LA BANCA CENTRALE EUROPEA è diventato lo spauracchio dei Paesi del sud e la cancelliera Merkel viene considerata sempre più come la custode dell’austerità in Europa, tanto che da noi è stata più volte oggetto di attacchi rivolti da più parti tesi a rendere anodina la sua azione e autorità istituzionale. Nonostante la tensione evidente tra le due parti d’Europa, che sembrerebbe ri-creare una nuova divisione con l’aggiunta delle spinte nazionalistiche delle tante Regioni d’Europa, la Germania continua a essere il motore del vecchio Continente. Lo si avverte visitandola.
EST ED OVEST – Qualche settimana fa sono tornata a Lipsia, città simbolo della ex DDR da cui sono iniziate le proteste pacifiche che avrebbero portato alla disgregazione della Repubblica Democratica. A Est, scrivono anche i principali media italiani in questi giorni, non è stato ancora raggiunto il livello di benessere dell’Ovest. La transizione, insomma, non è affatto completata e sta portando, paradossalmente, a una nuova affermazione dei partiti di sinistra come die Linke. La sensazione personale è che le cose, semplicemente, funzionino. Basterebbe questo per mettere in secondo piano il fatto che i salari dell’Est non si siano ancora allineati a quelli dell’Ovest. La percezione è che tutto sia in movimento, con centinaia di antichi palazzi ristrutturati che ospitano giovani famiglie con figli, che nella maggior parte dei casi vengono aiutate tramite sussidi statali. Le cose funzionano perché si investe molto in cultura: case della musica, biblioteche e rassegne di cinema sono sempre strapiene e alla portata di tutti. Le cose funzionano perché le grandi case automobilistiche hanno deciso di costruire stabilimenti all’avanguardia in periferia. Da non dimenticare i grandi investimenti pubblici per la tutela ambientale e gli incentivi all’uso di mezzi pubblici e biciclette.

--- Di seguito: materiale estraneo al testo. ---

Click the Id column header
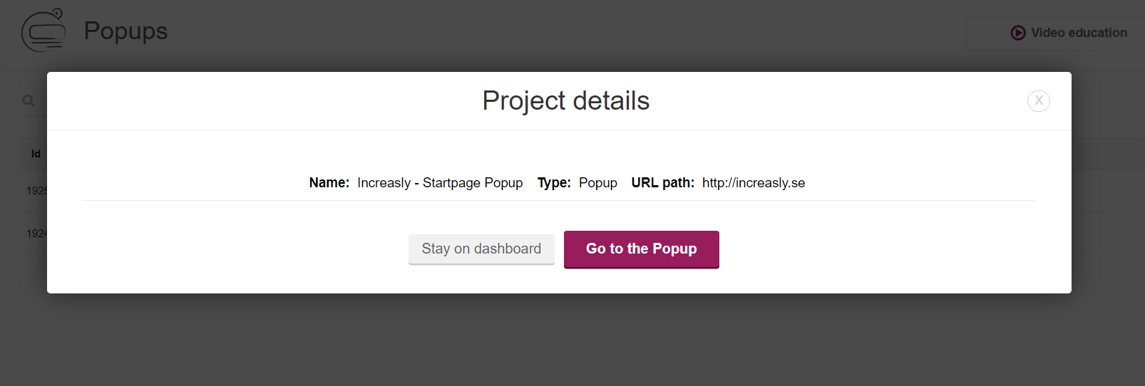Viewport: 1145px width, 386px height. [x=36, y=154]
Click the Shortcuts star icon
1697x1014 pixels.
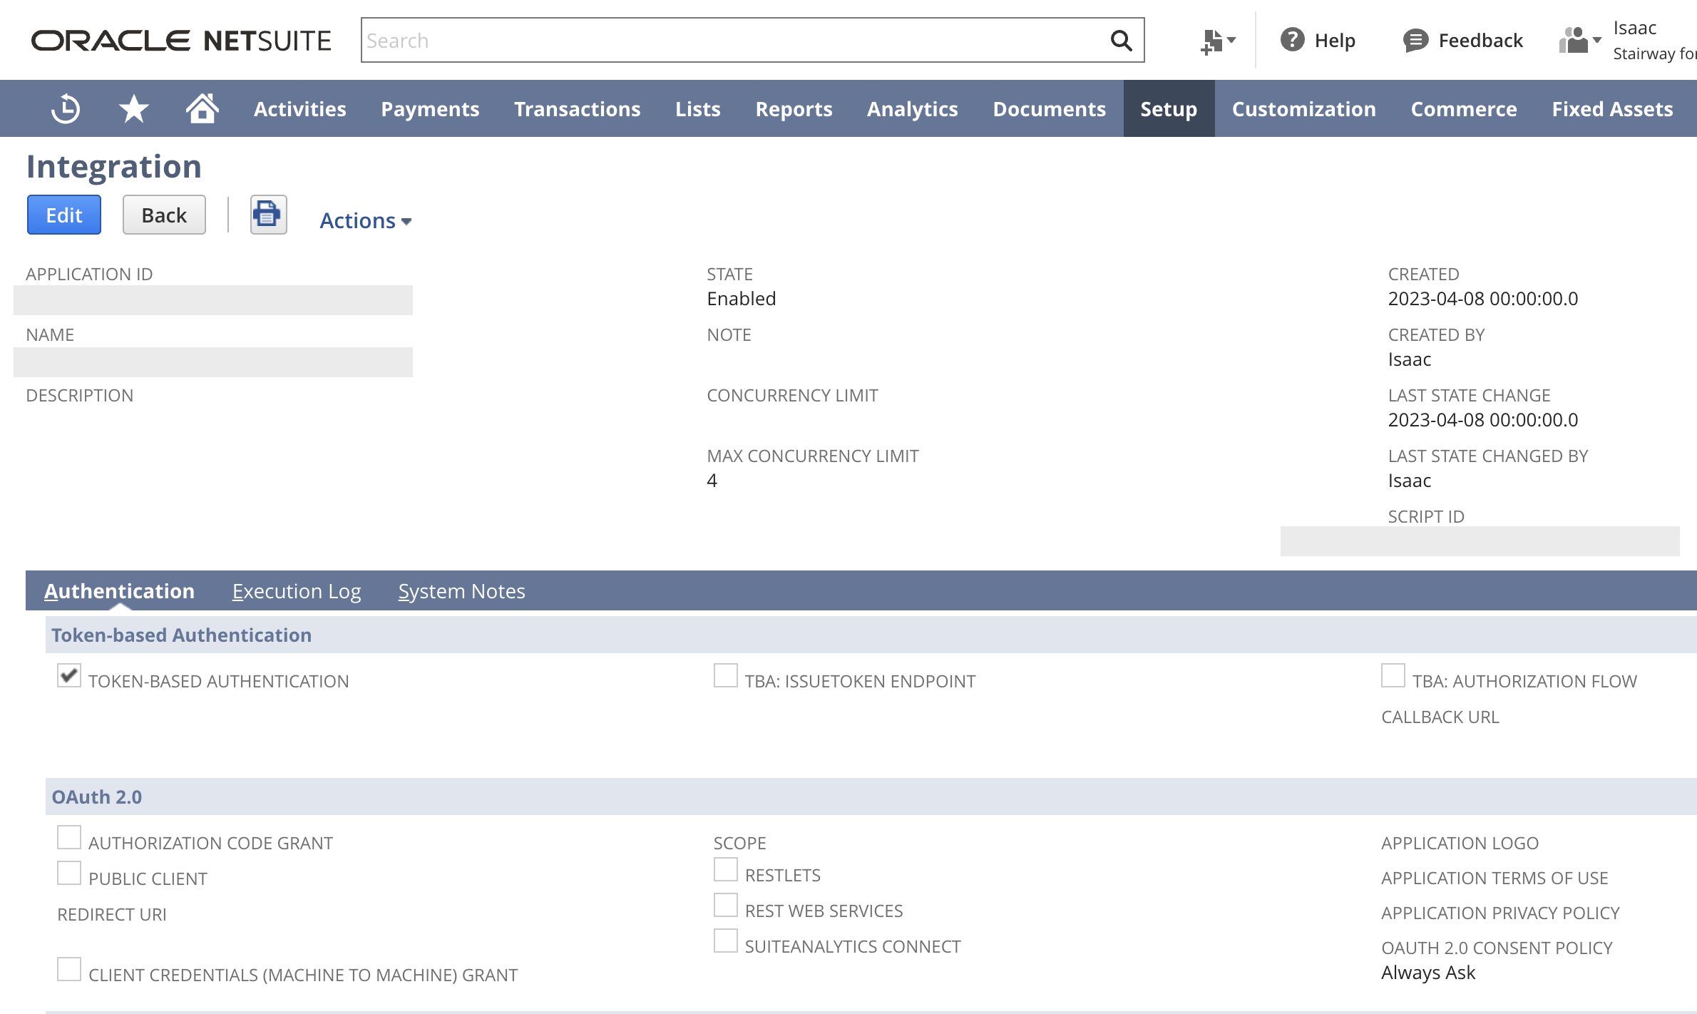click(133, 109)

Sono ingiustificati alcuni atteggiamenti nostalgici di un mondo diviso da un Muro. Rappresentano una strada senza uscita, perché la critica ad un sistema istituzionale e politico non può prescindere dalla visione comune sul futuro dell’Europa. Se è vero che il caso della Grecia è sintomatico di qualcosa che non funziona nel cuore dell’Europa, è altrettanto vero che allontanarsi da essa significherebbe rendere concreto il pericolo di andare alla deriva, senza le adeguate protezioni contro un modo che sta cambiando velocemente. La caduta del Muro dovrebbe, quindi, rappresentare la spinta propulsiva al completamento di quel sogno di unità e pace che affonda le sue origini nelle macerie della seconda guerra mondiale. Il percorso è già stato scritto quel 9 novembre di venticinque anni fa.